New grant funds AgCenter alligator researchNew grant funds AgCenter alligator research
December 10, 2015
LOUISIANA State University (LSU) AgCenter aquaculture researcher Robert Reigh has obtained a new $150,000 grant from the Louisiana Department of Wildlife & Fisheries to find out the nutrient requirements of alligators.
What Reigh learns from the work will help in the development of new feed formulas for alligator farmers to use.
"Feed is a major part of alligator farmers' production costs," Reigh said.
One of the biggest components of the feed — fish meal — contains the proteins alligators need, Reigh said. However, fish meal is expensive, and sometimes the supply is not adequate.
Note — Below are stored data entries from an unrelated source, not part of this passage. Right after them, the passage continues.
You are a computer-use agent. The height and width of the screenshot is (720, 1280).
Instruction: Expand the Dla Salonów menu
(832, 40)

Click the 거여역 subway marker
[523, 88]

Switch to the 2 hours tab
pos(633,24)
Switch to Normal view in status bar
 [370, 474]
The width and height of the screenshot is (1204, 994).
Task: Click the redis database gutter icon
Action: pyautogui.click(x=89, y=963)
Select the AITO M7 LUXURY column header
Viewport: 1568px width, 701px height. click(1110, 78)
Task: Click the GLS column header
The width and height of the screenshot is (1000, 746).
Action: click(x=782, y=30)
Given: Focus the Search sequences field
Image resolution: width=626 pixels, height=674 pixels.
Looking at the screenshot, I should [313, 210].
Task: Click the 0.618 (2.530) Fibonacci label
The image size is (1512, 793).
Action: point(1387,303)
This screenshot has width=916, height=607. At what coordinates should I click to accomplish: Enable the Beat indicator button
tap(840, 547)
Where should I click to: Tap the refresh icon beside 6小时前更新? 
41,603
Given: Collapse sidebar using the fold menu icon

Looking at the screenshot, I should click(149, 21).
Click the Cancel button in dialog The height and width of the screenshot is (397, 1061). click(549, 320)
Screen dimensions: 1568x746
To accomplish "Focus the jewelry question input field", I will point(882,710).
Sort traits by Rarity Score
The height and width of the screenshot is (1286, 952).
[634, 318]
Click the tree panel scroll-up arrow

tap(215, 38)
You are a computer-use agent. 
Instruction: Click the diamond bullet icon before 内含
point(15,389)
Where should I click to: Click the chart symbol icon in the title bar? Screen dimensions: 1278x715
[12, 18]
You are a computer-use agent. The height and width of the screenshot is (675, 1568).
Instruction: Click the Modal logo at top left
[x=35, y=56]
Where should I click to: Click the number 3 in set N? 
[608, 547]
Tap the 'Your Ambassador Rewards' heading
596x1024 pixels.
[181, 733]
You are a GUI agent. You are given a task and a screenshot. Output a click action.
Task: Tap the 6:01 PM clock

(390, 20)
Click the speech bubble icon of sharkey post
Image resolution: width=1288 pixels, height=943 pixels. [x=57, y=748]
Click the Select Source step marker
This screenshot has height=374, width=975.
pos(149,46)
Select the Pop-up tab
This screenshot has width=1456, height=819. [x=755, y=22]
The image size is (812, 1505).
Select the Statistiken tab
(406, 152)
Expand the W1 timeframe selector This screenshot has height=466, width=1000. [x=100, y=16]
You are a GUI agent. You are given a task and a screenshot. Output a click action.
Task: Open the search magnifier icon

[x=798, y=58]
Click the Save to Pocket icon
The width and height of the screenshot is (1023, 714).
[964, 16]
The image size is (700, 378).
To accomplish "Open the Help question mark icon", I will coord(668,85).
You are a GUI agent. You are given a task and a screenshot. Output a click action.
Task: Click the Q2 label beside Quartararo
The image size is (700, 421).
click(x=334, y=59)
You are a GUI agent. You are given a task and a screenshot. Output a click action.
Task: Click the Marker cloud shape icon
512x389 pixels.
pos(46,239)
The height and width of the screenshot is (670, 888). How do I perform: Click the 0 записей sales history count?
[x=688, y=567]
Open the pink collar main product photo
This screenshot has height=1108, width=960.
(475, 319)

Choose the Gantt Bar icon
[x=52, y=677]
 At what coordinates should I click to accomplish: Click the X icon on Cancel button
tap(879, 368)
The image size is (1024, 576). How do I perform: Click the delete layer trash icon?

His work at the LSU AgCenter Aquaculture Research Station, where Reigh also serves as director, is looking at substitute ingredients such as cottonseed, rice bran and grain sorghum that could be used as alternatives to fish meal.
"It's been an assumption that alligators don't eat plants, so they have to feed on animal products," Reigh said.
Many plants also contain the required nutrients alligators need, but in different amounts, so the key is to determine which plants can provide those nutrients in the proper proportions. By having different plant products as options, Reigh said, the feed manufacturer will be able to change formulas when some products are in short supply or become more expensive.
Nutritional requirements have been established for livestock and other animals, but little is known about what an alligator needs to grow quickly, Reigh said. He had to start from scratch to determine the protein requirements for alligators.
"Ultimately, the goal is to quantify the nutrient availability of many ingredients with different chemical compositions and quantify the alligator's dietary requirements for as many essential nutrients as possible," Reigh said. "Using this information, we can then mix diets from a wide selection of ingredients to meet requirements at the lowest cost."
Feeding an alligator has been an art form. Too much feed, and the producer is wasting money; not enough, and the alligators don't grow to their potential, which also costs producers money. Reigh conducted a study that determined that the reptiles ate 3-4% of their bodyweight daily.
Obtaining the bodyweights of these aggressive animals can be risky, so Reigh worked out a formula to estimate bodyweight based on an alligator's length.
His work showed that alligators grew the same amount no matter if they were fed twice daily or once a day.
The recently approved grant is the second from the state wildlife agency. In addition to that funding, alligator farmers voluntarily provide money for the research, and the primary feed company, Cargill, matches their dollars, Reigh said.
The alligator industry also paid for construction of a dedicated alligator research facility at the Aquaculture Research Station.